Pages

Saturday, March 3, 2012

Password status

Today I needed to check a old web server running a few simple web sites. The owner of the server asked me to check all non system users and their access rights. The first thing I did was checking for all available users: 

# getent passwd
root:x:0:0::/root:/bin/bash
...
nobody:x:99:99:nobody:/:
...
usera:x:1000:100:User A:/home/usera:/bin/bash
userb:x:1001:100:User B:/home/userb:/bin/bash
userc:x:1002:100:User C:/home/userc:/bin/bash
userd:x:1003:100:User D:/home/userd:/bin/bash

The above getent command shows all available users to the system. While the root and nobody account are typical system users the accounts usera - userd are typical non system accounts.The next step was to check if they have a valid password to check if the have acces to the system:

# getent passwd | cut -d ":" -f 1 | while read u; do passwd -S $u; done
root P 05/29/2007 0 -1 -1 -1
...
nobody L 10/28/1996 0 -1 -1 -1
...
usera P 07/11/2007 0 99999 7 -1
userb P 11/08/2008 -1 -1 -1 -1
userc P 08/07/2008 -1 -1 -1 -1
userd P 06/02/2011 -1 -1 -1 -1

The above command runs passwd -S for each user (system and non system) and shows their password status. The letters after the username indicating the following:

L: account is locked
NP: password is not set
P: password is set

The date shows represent the last password change.

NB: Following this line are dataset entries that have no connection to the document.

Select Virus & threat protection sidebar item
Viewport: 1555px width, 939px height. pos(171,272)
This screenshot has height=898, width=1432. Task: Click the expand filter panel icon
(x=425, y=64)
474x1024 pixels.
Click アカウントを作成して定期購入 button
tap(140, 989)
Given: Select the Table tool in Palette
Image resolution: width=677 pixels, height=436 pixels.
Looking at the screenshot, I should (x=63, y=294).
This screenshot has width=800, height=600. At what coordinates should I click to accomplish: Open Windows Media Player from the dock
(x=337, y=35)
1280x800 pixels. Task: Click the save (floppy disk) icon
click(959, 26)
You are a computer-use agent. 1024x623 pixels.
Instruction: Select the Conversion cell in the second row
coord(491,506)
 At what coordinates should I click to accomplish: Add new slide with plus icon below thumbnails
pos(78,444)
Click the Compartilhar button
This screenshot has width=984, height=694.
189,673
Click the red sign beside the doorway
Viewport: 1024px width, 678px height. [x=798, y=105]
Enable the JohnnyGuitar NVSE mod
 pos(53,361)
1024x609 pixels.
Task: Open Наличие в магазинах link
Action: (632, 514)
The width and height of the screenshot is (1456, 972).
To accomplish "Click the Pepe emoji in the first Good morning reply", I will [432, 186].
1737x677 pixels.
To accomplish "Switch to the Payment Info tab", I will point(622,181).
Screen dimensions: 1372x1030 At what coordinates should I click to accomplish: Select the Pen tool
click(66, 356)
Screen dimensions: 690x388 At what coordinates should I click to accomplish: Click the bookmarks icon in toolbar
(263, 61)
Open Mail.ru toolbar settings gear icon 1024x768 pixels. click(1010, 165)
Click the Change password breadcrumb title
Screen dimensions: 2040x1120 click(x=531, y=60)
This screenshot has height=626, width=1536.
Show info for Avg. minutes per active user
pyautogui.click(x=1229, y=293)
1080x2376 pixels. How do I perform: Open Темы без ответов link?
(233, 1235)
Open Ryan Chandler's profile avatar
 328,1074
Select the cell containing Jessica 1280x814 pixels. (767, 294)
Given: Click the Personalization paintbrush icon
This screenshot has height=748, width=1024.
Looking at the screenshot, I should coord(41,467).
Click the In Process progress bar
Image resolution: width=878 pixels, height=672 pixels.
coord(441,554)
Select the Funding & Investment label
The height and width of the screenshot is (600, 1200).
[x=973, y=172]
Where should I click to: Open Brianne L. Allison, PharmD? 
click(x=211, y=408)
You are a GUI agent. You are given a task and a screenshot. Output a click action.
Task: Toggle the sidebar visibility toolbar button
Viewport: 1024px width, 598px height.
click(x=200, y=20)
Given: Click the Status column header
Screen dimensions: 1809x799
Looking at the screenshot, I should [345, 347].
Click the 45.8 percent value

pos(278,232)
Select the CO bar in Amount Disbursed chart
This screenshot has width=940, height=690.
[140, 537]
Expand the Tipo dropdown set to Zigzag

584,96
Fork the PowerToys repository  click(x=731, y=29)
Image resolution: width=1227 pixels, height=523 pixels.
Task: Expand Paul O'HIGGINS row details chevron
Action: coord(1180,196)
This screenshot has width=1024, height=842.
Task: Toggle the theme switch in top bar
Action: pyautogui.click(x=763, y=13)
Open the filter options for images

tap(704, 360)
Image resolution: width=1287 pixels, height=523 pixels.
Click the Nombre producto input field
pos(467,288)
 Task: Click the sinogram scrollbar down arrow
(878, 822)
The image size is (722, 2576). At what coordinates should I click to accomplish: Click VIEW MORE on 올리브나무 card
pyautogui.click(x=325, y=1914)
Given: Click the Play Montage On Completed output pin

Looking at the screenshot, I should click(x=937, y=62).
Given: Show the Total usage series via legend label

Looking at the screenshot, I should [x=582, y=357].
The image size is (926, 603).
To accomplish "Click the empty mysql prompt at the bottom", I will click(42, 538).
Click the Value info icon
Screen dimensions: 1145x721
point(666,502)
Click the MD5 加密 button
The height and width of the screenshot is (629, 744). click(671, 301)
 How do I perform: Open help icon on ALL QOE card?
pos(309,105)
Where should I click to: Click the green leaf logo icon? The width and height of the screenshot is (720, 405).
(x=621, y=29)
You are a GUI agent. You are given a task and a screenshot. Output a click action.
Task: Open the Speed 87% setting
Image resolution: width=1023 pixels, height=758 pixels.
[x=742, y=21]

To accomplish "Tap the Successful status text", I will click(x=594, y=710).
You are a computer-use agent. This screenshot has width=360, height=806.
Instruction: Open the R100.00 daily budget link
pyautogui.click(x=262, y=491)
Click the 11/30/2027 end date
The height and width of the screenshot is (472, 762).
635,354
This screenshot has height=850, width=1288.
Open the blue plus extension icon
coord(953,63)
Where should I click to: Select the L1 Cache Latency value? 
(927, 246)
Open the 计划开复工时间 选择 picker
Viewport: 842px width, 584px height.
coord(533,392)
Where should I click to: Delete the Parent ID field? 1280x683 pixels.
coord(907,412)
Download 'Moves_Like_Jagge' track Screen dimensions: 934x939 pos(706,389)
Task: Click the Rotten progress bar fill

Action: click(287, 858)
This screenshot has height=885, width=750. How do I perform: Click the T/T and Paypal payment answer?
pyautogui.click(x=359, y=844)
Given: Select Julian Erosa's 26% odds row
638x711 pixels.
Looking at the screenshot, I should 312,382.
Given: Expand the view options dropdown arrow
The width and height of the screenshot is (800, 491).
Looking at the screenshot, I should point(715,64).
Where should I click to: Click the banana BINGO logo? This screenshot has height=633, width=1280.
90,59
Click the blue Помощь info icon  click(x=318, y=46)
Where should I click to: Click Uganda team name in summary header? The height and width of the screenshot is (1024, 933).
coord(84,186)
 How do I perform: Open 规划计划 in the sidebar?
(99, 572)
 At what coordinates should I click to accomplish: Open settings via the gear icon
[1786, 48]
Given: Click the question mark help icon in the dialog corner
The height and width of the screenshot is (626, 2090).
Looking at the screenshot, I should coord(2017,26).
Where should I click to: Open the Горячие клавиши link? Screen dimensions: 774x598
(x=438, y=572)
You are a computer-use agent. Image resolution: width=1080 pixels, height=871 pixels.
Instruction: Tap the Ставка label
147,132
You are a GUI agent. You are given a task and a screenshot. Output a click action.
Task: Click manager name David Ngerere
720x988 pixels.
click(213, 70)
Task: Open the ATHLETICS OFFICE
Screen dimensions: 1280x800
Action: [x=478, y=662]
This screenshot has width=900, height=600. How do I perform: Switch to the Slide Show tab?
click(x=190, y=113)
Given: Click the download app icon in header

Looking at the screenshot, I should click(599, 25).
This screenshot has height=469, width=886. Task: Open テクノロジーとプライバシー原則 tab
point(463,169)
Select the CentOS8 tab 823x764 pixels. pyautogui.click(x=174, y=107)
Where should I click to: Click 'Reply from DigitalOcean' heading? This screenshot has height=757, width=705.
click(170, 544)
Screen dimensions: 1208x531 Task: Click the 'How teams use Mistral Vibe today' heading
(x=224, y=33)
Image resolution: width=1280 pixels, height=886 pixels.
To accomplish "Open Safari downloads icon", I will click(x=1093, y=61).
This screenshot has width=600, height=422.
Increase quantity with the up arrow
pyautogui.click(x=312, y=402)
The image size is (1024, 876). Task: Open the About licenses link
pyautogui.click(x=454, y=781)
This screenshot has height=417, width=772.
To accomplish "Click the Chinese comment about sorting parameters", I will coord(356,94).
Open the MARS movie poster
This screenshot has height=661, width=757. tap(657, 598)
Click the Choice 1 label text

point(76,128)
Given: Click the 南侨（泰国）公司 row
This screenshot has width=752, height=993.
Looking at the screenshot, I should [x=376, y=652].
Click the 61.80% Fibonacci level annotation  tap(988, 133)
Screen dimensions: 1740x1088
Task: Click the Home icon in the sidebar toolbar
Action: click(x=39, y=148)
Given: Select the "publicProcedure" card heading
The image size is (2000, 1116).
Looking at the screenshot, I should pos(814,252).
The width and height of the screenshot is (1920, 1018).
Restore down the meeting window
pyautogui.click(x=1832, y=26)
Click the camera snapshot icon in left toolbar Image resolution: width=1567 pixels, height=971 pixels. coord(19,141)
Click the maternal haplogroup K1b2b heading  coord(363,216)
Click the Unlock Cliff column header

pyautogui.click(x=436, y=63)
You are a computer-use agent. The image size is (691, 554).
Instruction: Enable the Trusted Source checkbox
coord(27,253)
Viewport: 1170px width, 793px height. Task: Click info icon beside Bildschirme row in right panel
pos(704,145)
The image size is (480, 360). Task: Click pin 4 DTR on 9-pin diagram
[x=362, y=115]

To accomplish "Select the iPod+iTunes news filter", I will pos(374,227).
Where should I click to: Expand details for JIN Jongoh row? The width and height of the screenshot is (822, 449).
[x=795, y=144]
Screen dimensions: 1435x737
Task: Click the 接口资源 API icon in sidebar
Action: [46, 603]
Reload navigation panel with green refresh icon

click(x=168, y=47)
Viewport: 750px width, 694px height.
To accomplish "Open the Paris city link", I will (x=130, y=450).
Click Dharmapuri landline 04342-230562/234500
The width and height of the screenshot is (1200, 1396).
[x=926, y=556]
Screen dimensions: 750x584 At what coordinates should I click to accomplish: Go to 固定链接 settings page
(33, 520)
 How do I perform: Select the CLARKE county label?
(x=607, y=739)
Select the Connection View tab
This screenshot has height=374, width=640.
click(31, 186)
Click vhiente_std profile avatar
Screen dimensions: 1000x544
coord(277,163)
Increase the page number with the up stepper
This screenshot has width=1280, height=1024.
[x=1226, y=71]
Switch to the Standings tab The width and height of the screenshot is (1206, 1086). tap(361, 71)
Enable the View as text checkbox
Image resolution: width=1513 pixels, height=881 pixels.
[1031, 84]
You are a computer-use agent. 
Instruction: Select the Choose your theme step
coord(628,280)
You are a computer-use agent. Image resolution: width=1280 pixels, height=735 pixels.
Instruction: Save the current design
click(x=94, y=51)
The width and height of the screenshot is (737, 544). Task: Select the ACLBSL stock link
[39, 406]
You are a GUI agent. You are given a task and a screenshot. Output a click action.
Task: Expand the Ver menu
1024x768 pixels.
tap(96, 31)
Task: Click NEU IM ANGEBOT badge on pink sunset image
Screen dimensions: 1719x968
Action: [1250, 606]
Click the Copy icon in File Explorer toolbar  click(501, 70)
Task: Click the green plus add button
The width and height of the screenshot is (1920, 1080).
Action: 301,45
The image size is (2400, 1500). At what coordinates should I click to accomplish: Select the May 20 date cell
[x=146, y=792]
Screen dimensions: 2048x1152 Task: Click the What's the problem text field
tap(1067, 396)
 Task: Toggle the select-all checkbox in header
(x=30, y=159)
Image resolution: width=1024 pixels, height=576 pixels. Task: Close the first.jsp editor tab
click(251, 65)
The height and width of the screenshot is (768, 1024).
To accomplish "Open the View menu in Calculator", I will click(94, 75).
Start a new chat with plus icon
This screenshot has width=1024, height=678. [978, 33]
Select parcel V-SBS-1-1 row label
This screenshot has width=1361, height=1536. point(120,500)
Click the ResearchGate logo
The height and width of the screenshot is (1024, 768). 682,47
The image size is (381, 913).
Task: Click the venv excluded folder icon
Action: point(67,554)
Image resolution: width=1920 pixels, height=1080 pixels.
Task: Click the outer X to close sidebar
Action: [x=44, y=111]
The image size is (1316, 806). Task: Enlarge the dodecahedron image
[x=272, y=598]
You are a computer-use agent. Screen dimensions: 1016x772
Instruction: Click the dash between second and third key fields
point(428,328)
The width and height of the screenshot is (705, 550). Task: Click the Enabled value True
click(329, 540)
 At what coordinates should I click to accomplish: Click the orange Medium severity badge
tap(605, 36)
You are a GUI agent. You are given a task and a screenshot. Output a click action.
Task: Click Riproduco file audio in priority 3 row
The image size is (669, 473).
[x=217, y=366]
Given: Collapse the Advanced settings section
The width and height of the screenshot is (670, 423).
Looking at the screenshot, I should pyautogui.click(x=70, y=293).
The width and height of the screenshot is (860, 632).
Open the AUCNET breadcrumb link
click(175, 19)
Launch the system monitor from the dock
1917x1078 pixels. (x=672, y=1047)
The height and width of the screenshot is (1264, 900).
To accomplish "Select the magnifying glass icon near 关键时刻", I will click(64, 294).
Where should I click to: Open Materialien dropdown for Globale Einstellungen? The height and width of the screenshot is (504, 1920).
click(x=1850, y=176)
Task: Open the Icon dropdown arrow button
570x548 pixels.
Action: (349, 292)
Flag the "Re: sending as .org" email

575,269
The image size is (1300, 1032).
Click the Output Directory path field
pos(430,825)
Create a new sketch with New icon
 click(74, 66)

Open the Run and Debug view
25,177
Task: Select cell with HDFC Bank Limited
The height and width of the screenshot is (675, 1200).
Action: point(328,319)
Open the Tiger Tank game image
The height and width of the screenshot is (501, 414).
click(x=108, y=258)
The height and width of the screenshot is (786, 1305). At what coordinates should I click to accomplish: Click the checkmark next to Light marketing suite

The four numbers at the end represent the minimum age, maximum age, warning period, and inactivity period for the password (also see man passwd).

In my example I have a webserver accessable by four users with a valid password. To prevent login I have to lock their accounts:

# passwd -l usera
Password changed.
# passwd -S usera
userd L 06/02/2011 -1 -1 -1 -1

As you can see the letter after the username has changed into L - that means the account has been locked.